Os dois entraram no mundo da música sem grandes ambições, mas o seu dance-pop eufórico, a sua atitude punk impetuosa e o seu espírito refrescantemente cru rapidamente os tornaram favoritos secretos da cena underground. Em 2021, um encontro fortuito com Yves Tumor numa rave no centro de Los Angeles deu início a uma amizade enraizada num respeito partilhado pela cultura DIY e pela arte experimental. Essa ligação acabou por levá-los ao estúdio de Yves, onde os Nation entraram numa órbita criativa mais ampla — encontrando-se, fazendo amizades e colaborando com artistas que exploram os limites da música, da performance e da cultura underground.
Embora alguns possam colocar os Nation ao lado de duos contemporâneos de electroclash, eles sentem-se muito mais autossuficientes do que meramente referenciados. Têm pouco interesse no fetichismo da nostalgia; em vez disso, há uma qualidade quase «camp» na sua despretensão, à medida que expõem o absurdo da sociedade moderna à própria sociedade. Os Nation sonham em atuar em espaços não convencionais, encenar espetáculos com o caos próprio de um parque de diversões e reunir um grupo eclético e representativo de pessoas, em vez de uma cena fixa: «Um operário da construção ao lado de uma mulher louca que usa Kandi, ao lado de um homem sem camisa e sem cabelo, todos a dançar ao mesmo ritmo.»

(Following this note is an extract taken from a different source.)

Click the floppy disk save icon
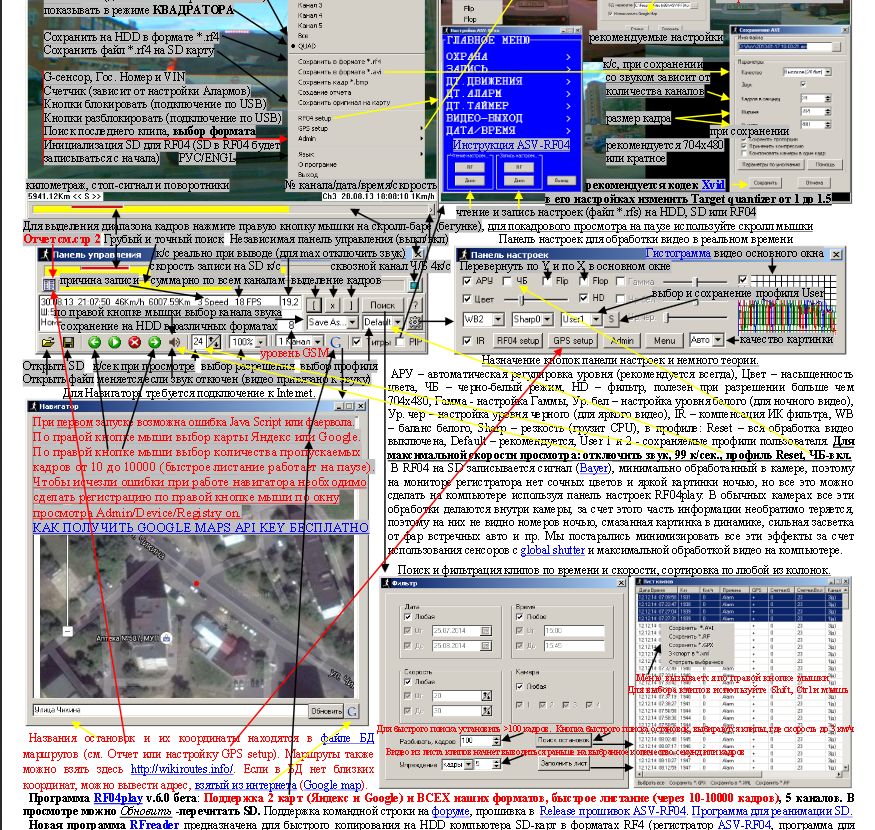The image size is (875, 830). [68, 342]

Os Nation têm dois projetos a caminho. O primeiro é um álbum de remixes, Nation 2 Remix, com lançamento marcado para 5 de junho, que capta a sua abordagem criativa maravilhosamente excêntrica: enviaram uma pasta no Dropbox com as faixas separadas a um grupo cuidadosamente selecionado de artistas que admiram e deixaram-nos fazer o que quisessem. O resultado transforma as suas canções em formas novas e estranhas, com contribuições de DJ Travella, DJ Stingray, Bazzi, Eurohead e outros. O segundo é o seu terceiro álbum, com lançamento previsto para outubro, nascido de um confinamento de um mês num barracão reconvertido perto da floresta de San Bernardino, em Sunland, Califórnia. Uma mistura simplificada de dance-punk delirante, o álbum oscila entre o êxtase total do gabber e o sonho impulsionado pela guitarra, melodias distorcidas e texturas orgânicas. A estranheza desajeitada da banda sonora de Fallout: New Vegas infiltrou-se no álbum, a par de um sample dos Primal Scream e fragmentos aleatórios retirados de labirintos do YouTube. Com o seu álbum mais acessível e cativante até à data, os Nation estão a afinar o seu caos para algo maior — uma visão que levarão para a estrada ao partilharem o cartaz principal de uma digressão com o DJ Travella e ao participarem na próxima digressão europeia de Evanora Unlimited.